Optimizing TPU performance: The role of mold temperature on injection molding of TPU

This study explores the influence of mold temperatures below 60°C on thermoplastic polyurethane (TPU) properties during injection molding, focusing on phase separation and its impact on mechanical, thermal, and viscoelastic properties. Using a combination of micro‐indentation, temperature scanning stress relaxation, and conventional characterization methods, the research highlights how increased mold temperatures promote more distinct phase separation, enhancing mechanical stability and physical properties. The novel use of micro‐indentation revealed a gradient in material stiffness from the surface to the core of injection‐molded samples, attributed to differential cooling rates and shear forces, which affect phase separation and crystallinity of the hard domains. These insights are critical for applications requiring specific surface properties and underscore the importance of understanding the interplay between chemical composition and processing conditions for optimizing TPU properties.
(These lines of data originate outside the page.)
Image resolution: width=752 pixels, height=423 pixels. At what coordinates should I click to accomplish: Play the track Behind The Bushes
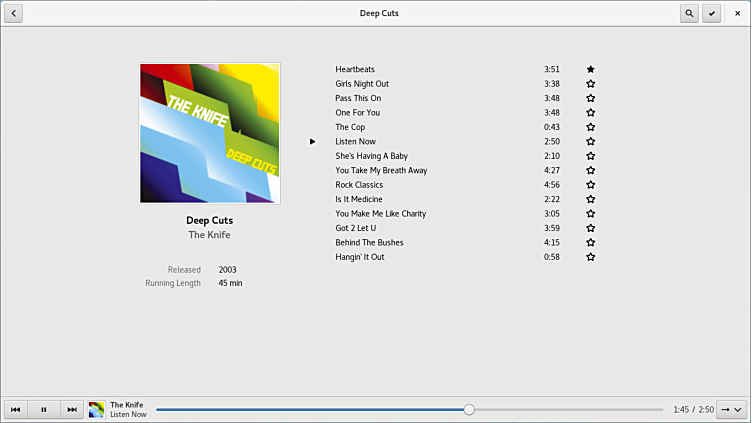[369, 242]
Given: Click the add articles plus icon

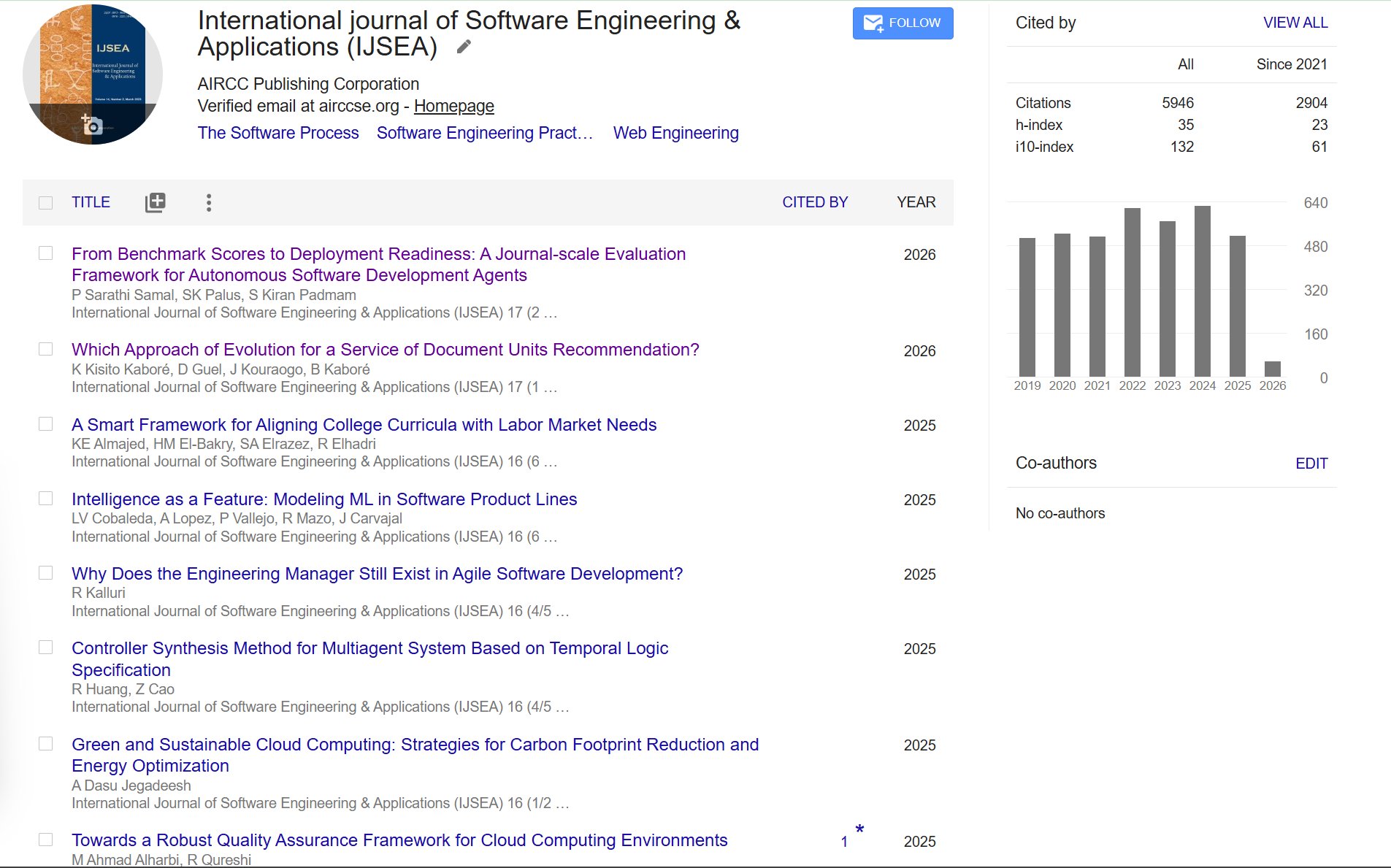Looking at the screenshot, I should tap(155, 202).
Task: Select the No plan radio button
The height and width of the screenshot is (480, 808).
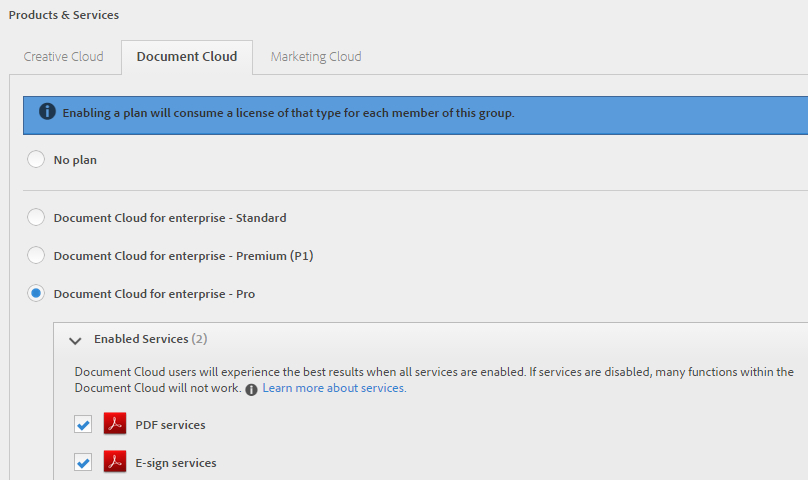Action: pyautogui.click(x=36, y=159)
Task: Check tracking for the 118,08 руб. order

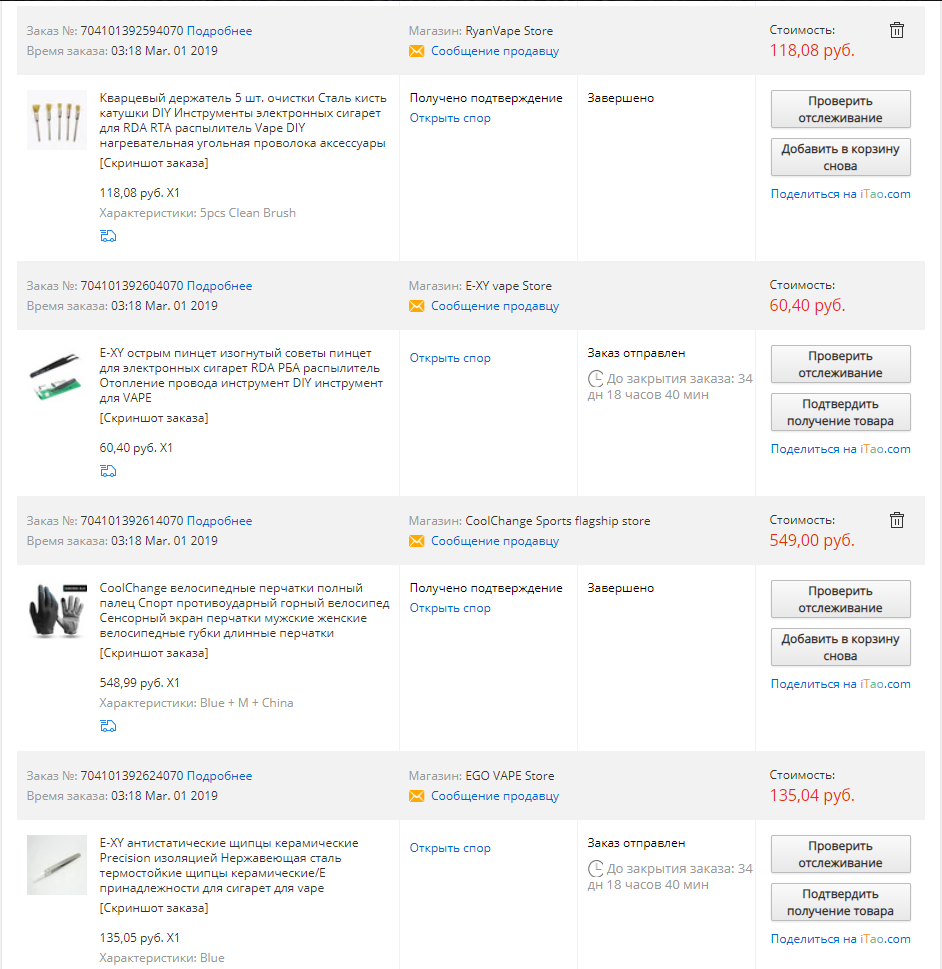Action: (840, 109)
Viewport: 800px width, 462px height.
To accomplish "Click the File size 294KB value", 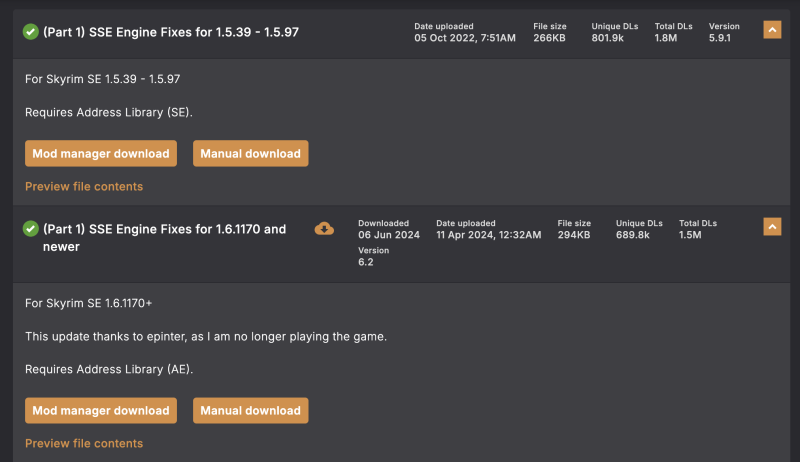I will [574, 235].
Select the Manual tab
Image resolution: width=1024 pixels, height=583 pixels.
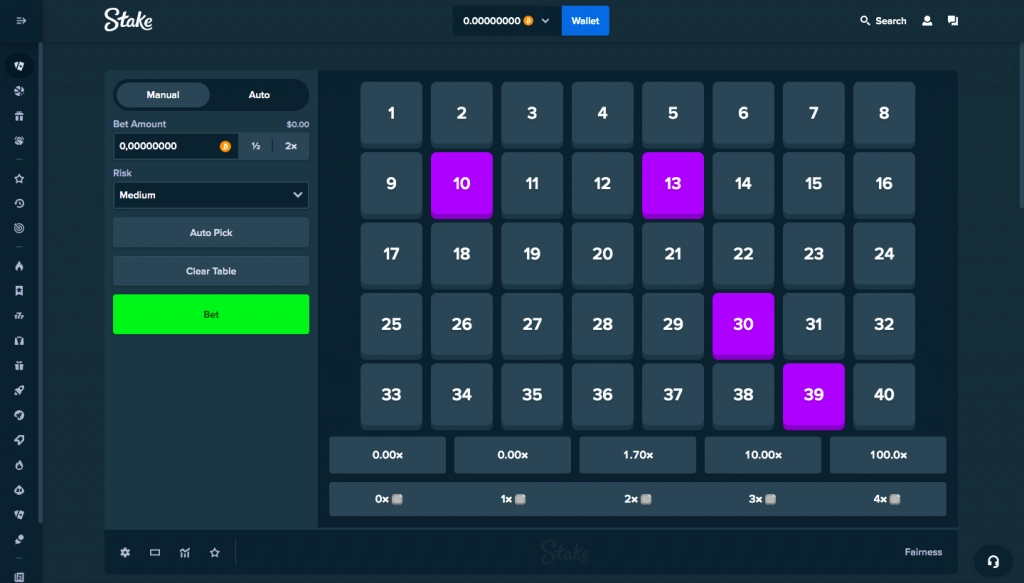(x=163, y=95)
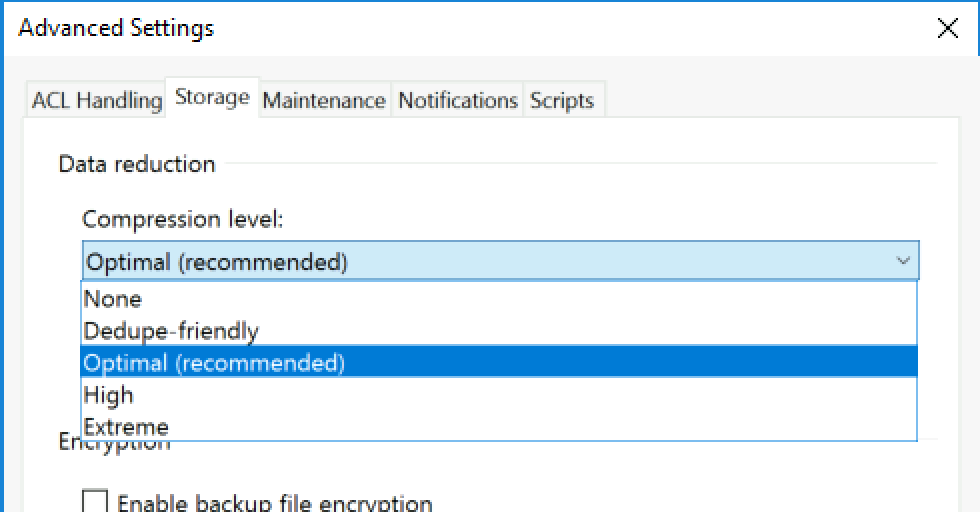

Furthermore, the paper shows that tensile testing, differential scanning calorimetry, and Shore hardness cannot quantify the effects of mold temperatures below 60°C. The research highlights the influence and importance of chemical composition, rheological history, and thermal history on the properties of TPU. Micro Indentation, Temperature Scanning Stress Relaxation, and Dynamic Mechanical Analysis, among other techniques, were used to characterize the differences in local and macro properties of TPU injection molded at 20°C and 60°C.